Supreme x Louis Vuitton
Is Sportswear Here To Stay?
If this were any other fashion trend, then you’d fully expect the pendulum to eventually swing back. And sure, we might yet see a Great Gatsby revival; nor is the suit dead, as it’s periodically pronounced. But there’s reason to suspect that sportswear, forecasted by Global Industry Analysts to grow to $232bn by 2024, is in a different league to other trends. Fitness fads come and go, but fitness itself is only going from strength to strength.
Having entered the dictionary, it would appear that “athleisure”, everybody’s least favourite portmanteau (apart from maybe Brexit), is here to stay. If there is a swing back to formality, then indications are that the tailoring will be inextricably interwoven with sportswear, whether in the form of hi-tech fabrics, design details such as drawstring waists or trainers on our feet. The concept of “high performance” now applies to work as well as play; why would we voluntarily revert to work clothes that have barely moved on in hundreds of years, which require pressing and dry-cleaning then overheat and constrict us in return?
Fundamentally, sportswear is just a hell of a lot less effort (some might say too little), queuing for the latest drop notwithstanding. Behavioural psychology holds that people are more inclined to do things if they’re Easy, Attractive, Social (ie other people are doing it) or Timely; sportswear scores highly on at least three of those four counts. But it’s the first one that is the biggest grounds to hope that sportswear won’t run its course anytime soon. Low-maintenance clothes that stretch and breathe sound and feel like the future.

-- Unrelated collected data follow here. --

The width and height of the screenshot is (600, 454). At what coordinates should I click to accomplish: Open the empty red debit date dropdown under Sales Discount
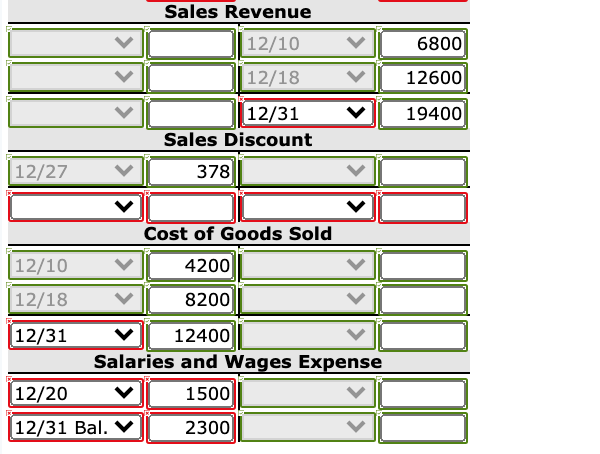point(76,207)
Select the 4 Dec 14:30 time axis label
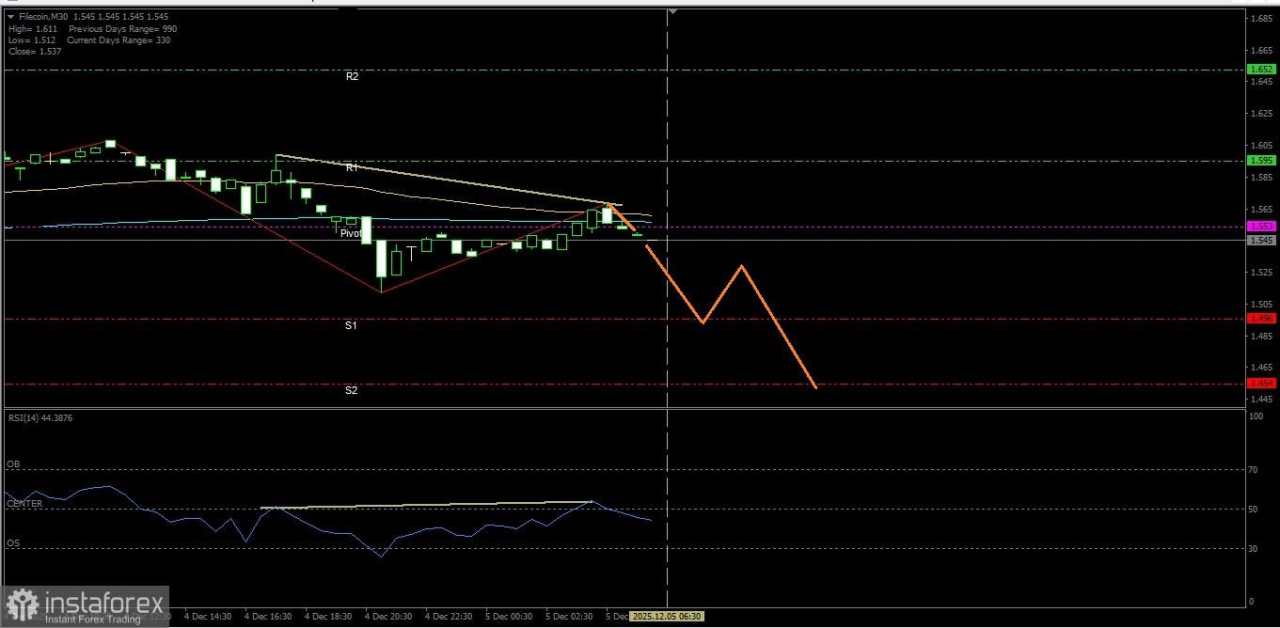1280x628 pixels. click(207, 616)
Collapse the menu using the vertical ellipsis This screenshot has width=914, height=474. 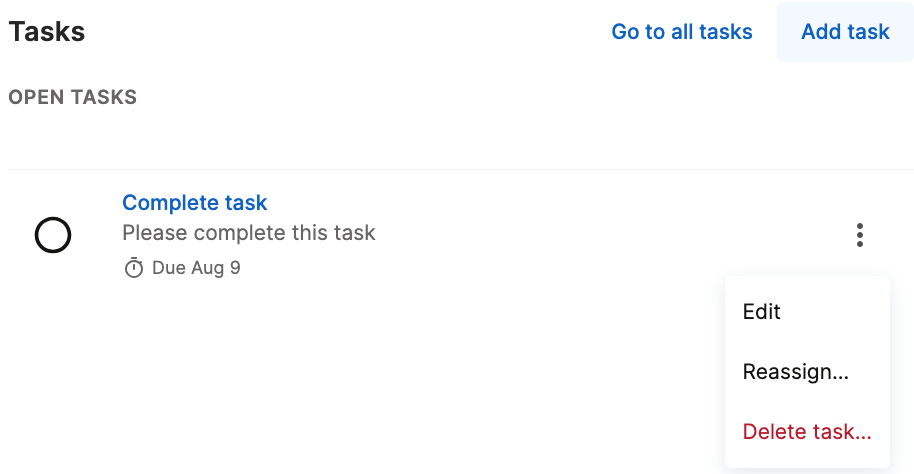[860, 235]
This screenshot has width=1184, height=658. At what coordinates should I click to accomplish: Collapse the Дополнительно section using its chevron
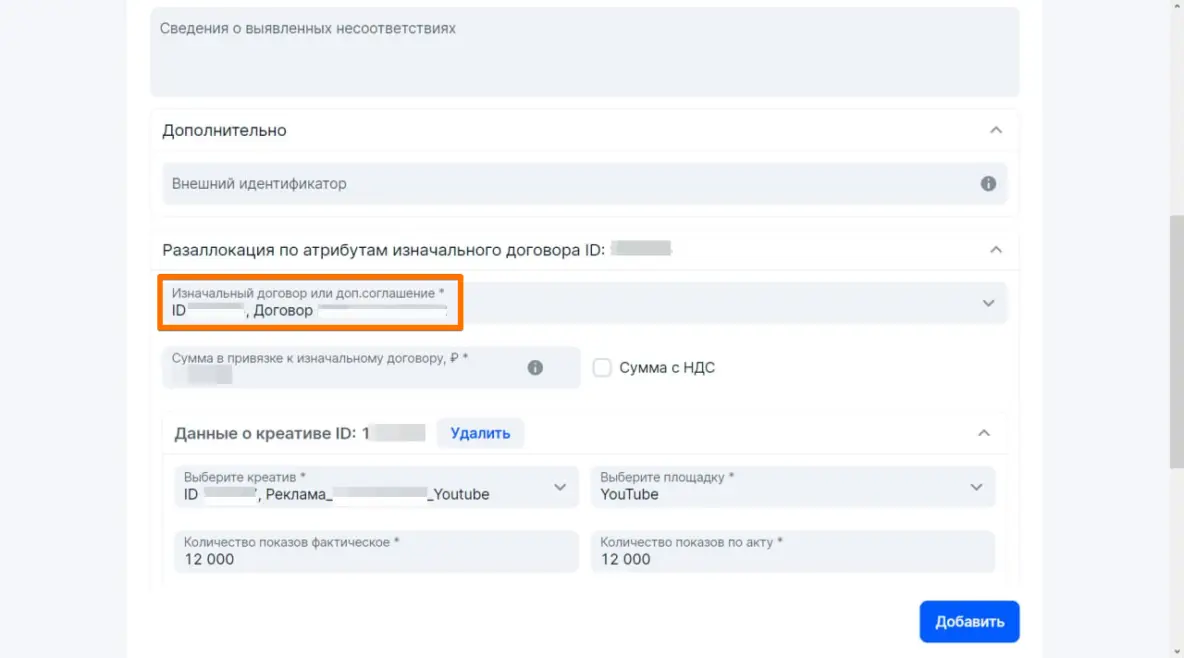click(995, 130)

4 Modern Ways To Wear Sportswear
At Your (Ath)leisure
Ten years ago, the idea that sweatpants could be smart-casual was unthinkable. The same was once true of denim. Now, here we are, happily commuting in a pair of tailored joggers that coordinate nicely with a luxe bomber jacket or sweatshirt. This style is unshowy and highly practical with muted colours and comfortable fabrics more important than branding or statement silhouettes.
Stunting In Streetwear
An ever-shifting mash-up of clashing fashion, streetwear takes inspiration from everywhere: hip-hop culture, sure, but also hiking apparel, skateboarding and haute couture. If there’s a running theme, it’s individuality. And the turning of heads, of course: think bright colours, big logos, clashing patterns and oversized everything.
Throwing It Back
With decades of history in their archives, sportswear designers are at liberty to recycle trends and individual designs, just as heritage menswear firms do. Throwback sportswear like full-look tracksuits takes confidence to wear but it can be surprisingly flattering. And even if you don’t want to go that far, you can nod to the trend with classic sweatshirts or retro sneakers.
Dress It Up
It’s not just white sneakers with your suit. As sportswear got more tailored, and tailoring got more technical, these once-polarised ends of the menswear spectrum have closed and formed a loop. Modern track pants and zip-up tops give you some high-low points of interest when paired with blazers and smart overcoats. Just keep the colours muted.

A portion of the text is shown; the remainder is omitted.